Uzun süre birbirlerinin yüzüne bakıp, birbirlerinin ellerine bakıp -o elleri tutmak neden bu kadar zor- birbirlerinin ellerine bakıp, susuyorlardı.
"Bana veda eder gibi konuşuyorsun" dedi kadın.
"Hayır" diye cevap verdi telefonun diğer ucundaki adam.
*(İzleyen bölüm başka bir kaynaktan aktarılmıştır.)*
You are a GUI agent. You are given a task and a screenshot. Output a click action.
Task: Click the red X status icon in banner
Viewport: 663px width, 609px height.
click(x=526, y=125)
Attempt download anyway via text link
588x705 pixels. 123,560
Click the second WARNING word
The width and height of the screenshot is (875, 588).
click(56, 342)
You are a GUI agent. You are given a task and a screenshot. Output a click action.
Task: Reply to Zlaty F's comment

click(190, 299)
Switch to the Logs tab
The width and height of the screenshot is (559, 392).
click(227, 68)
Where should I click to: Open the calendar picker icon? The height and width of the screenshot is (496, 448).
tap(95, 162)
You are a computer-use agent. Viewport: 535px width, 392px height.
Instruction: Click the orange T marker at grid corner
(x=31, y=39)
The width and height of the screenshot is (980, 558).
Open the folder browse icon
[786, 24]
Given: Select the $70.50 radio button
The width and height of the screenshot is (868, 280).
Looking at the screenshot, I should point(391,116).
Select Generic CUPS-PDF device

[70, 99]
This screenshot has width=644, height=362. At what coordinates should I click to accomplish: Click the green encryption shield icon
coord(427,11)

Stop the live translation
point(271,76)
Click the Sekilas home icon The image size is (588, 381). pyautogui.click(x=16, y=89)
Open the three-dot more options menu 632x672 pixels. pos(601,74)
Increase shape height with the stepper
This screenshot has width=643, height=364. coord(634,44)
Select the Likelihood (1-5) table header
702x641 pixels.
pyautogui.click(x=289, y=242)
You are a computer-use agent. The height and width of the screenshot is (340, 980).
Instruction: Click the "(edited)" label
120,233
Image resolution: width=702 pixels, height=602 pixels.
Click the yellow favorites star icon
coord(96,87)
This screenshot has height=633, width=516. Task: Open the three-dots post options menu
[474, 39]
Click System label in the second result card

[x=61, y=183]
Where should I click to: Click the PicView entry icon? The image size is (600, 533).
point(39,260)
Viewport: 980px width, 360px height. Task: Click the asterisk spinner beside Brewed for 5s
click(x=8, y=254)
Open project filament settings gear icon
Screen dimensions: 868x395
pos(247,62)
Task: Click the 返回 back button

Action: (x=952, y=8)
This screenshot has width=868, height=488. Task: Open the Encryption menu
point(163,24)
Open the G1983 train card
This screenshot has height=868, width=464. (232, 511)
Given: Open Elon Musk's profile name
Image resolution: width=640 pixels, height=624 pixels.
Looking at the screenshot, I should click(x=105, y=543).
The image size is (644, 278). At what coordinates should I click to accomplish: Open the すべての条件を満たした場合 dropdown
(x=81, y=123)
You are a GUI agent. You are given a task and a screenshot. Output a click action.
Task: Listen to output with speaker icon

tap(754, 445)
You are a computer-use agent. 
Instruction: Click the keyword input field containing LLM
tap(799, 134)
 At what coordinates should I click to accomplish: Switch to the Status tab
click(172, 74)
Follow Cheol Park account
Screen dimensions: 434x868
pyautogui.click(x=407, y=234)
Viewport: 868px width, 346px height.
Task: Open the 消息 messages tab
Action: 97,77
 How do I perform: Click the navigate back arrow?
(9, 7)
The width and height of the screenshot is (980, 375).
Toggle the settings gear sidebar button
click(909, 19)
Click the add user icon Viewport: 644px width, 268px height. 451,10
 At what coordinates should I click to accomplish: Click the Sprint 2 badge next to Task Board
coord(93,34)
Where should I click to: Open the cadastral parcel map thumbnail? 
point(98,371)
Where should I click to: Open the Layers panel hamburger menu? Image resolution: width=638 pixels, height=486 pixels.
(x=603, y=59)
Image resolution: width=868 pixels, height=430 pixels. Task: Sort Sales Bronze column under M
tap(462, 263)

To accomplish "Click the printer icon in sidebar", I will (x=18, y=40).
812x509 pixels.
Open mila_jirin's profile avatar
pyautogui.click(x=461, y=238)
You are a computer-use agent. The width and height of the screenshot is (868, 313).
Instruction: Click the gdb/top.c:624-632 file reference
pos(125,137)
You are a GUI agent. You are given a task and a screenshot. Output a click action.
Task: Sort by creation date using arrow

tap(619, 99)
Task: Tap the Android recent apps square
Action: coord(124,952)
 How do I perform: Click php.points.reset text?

"Veda etmek için önce bir araya gelmek gerekir. Bu acımasız hayat sana veda edebilme şansını bile çok gördü bana."
Ağlamaya başladı kadın.
Çabuk ağlayan kadınları seviyor adam. Çabuk hüzünlenen kadınları, çabuk telaşa kapılan kadınları seviyor. Daha cümle bitmeden, son harf dudakların ucundan kopmadan gözleri yaşla dolan kadınları seviyor.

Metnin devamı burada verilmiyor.